Mr Osborne would not specify exactly how he would increase the proportion of revenue taken from "green" taxes during an interview with BBC Radio 4's Today programme.
"Of course there are different options. You can tax cars - we've already got fuel duty and vehicle excise duty," he said.
"There's the whole issue of taxing aviation. There are things like landfill taxes; there is the climate change levy, which I think should be replaced by a carbon levy on industry."
He went on: "This is completely the opposite direction to the one Gordon Brown has taken us in.
"He has reduced, as Chancellor, the share of tax take that is taken by green taxes, and we want to head in the other direction."
The economic secretary to the Treasury, Ed Balls, responded by claiming the tax burden had fallen in recent years due to the government's policy of "freezing fuel duty every year because of the very high level of oil prices".
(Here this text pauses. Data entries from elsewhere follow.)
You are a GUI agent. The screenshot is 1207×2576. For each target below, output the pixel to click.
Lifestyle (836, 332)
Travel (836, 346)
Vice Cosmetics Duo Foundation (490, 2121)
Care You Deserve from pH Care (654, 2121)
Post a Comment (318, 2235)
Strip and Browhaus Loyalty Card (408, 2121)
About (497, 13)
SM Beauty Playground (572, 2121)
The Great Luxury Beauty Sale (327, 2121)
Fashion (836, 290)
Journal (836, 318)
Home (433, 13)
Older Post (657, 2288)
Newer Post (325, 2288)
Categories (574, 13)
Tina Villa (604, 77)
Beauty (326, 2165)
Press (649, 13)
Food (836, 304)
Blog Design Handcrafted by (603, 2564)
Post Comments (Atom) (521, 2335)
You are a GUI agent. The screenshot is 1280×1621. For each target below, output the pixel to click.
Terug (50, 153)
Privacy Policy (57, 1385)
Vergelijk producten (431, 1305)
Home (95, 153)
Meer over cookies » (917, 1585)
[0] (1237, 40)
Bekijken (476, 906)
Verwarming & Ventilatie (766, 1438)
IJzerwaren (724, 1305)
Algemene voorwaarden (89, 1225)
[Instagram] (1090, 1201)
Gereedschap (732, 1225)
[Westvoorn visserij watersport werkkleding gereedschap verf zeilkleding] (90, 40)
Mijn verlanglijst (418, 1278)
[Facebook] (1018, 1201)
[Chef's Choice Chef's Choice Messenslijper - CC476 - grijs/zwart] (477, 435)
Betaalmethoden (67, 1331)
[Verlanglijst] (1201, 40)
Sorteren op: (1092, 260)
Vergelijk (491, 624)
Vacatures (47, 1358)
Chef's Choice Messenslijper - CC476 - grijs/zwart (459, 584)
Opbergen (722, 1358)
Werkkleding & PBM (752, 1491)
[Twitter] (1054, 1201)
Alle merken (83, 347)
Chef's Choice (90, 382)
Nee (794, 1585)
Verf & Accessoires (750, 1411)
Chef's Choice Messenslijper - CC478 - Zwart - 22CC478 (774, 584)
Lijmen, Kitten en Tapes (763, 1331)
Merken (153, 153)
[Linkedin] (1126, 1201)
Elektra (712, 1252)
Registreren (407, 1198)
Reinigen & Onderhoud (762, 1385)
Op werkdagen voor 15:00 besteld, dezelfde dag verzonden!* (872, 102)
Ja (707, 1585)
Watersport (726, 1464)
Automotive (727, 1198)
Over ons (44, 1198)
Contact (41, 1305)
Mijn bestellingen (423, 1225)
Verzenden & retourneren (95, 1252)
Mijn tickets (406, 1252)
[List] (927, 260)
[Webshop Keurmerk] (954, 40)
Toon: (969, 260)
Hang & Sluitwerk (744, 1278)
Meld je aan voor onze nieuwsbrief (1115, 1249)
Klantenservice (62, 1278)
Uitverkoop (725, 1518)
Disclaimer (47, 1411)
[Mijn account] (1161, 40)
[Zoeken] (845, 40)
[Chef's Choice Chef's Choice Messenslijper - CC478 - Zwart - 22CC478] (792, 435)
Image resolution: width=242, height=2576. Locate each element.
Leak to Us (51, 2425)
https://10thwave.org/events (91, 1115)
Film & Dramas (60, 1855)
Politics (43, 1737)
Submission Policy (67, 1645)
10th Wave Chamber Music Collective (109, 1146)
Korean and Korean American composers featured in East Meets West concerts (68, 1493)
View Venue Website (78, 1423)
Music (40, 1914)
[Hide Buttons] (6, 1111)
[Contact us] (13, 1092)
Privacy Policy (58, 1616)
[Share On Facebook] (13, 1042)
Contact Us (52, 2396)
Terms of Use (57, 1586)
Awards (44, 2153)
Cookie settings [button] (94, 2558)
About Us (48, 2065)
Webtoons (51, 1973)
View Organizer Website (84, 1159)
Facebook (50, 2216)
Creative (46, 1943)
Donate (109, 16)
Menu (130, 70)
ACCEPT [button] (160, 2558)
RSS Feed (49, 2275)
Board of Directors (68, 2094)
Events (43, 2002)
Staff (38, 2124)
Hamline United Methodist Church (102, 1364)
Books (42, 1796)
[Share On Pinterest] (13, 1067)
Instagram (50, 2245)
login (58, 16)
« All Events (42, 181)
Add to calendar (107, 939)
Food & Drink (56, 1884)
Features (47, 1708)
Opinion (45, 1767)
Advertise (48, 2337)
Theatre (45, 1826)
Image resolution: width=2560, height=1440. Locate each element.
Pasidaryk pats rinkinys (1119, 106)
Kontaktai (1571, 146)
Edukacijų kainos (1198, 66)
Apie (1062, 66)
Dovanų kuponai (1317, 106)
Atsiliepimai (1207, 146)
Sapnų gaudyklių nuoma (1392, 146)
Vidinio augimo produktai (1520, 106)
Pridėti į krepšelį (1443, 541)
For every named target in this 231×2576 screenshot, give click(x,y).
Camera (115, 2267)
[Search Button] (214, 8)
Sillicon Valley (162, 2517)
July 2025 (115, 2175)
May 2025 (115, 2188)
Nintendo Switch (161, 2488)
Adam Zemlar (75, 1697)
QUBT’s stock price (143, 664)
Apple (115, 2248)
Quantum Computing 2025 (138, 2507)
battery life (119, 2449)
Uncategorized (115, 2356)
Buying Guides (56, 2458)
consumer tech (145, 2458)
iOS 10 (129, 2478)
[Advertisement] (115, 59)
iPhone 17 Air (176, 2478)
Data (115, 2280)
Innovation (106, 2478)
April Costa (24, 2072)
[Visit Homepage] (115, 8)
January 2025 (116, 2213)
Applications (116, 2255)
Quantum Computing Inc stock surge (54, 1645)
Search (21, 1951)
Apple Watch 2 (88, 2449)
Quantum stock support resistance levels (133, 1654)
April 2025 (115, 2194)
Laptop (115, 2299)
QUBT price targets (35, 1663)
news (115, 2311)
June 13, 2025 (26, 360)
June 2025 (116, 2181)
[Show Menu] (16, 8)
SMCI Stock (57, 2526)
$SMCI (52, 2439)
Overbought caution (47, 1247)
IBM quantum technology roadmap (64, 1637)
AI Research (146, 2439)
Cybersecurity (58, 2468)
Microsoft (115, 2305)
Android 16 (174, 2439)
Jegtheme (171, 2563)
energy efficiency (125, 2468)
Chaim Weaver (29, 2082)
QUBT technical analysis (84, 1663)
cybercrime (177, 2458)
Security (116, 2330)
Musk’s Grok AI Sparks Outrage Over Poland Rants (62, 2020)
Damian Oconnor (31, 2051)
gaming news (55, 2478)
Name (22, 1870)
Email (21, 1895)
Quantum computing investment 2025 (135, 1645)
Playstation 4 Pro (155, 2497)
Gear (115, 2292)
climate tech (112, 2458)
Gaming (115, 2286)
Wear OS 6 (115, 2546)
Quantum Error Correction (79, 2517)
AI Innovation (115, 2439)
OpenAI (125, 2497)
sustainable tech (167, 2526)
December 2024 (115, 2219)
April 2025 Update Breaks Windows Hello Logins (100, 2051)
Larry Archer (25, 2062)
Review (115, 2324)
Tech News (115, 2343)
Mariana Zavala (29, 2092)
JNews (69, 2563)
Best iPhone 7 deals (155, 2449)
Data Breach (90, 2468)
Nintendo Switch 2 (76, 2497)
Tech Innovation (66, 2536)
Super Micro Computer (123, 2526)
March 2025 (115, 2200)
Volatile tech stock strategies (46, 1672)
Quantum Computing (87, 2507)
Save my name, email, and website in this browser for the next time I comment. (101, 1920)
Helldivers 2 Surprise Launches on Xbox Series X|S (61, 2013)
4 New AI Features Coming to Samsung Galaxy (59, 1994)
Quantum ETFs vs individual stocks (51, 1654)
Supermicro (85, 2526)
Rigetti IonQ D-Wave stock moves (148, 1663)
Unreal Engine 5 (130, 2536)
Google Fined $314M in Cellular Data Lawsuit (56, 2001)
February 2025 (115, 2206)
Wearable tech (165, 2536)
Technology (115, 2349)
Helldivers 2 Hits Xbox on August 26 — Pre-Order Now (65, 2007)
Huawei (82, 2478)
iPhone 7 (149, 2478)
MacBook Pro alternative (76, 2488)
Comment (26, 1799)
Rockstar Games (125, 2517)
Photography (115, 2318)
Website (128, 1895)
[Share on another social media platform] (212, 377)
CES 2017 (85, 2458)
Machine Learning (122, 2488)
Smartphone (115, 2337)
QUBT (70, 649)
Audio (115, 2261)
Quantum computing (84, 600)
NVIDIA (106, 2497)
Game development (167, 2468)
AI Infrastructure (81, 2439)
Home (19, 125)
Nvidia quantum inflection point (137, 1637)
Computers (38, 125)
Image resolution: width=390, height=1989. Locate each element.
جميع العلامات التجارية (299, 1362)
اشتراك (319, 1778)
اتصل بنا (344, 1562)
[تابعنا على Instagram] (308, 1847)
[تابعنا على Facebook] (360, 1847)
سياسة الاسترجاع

"I think the question George Osborne failed to answer is: is he really saying that he thinks taxes on motorists should be going up now at a time when petrol prices are so high?" Mr Balls told BBC Radio 4's The World at One
A magnetic train in Shanghai carries passengers from the city's airport
"If you are going to be a serious opposition you need to come along and say what are your proposals, how would you pay for them.
"Until then people won't take you seriously."
Liberal Democrat environment spokesman Chris Huhne said it was "flattering that the Tories are moving towards the Liberal Democrat position of supporting a rise in green taxes to change behaviour, but they still haven't proposed a single specific measure".
Magnetic trains, which can reach speeds of up to 360mph (580km/h) were "not science-fiction", said Mr Osborne.
"There is already a railway up and running in Shanghai. In Tokyo, I'm going to see a test train.
"They call it a test train but actually, they've already had 100,000 people go on it - and Germany is looking at it as well.
"So our leading competitors in the global economy are investing in this technology, developing this technology and running it.
"And I suppose the question is: why are we closing our minds to this kind of thing? Why do we think Britain shouldn't have this kind of thing as well?"
Asked how a Conservative government would fund such a transport method, Mr Osborne said it would be important to begin on a small scale.
"If you started with a discreet route from, say, Glasgow to Edinburgh or Manchester to Liverpool, then it would be more manageable in terms of costs."
But the vice-chairman of the Institution of Mechanical Engineers, Cliff Perry, claimed the trains used too much energy to be considered a sustainable form of transport.
The method "doesn't achieve fast journeys without an environmental cost", Mr Perry told the Today programme, as the trains "consume an awful lot of energy".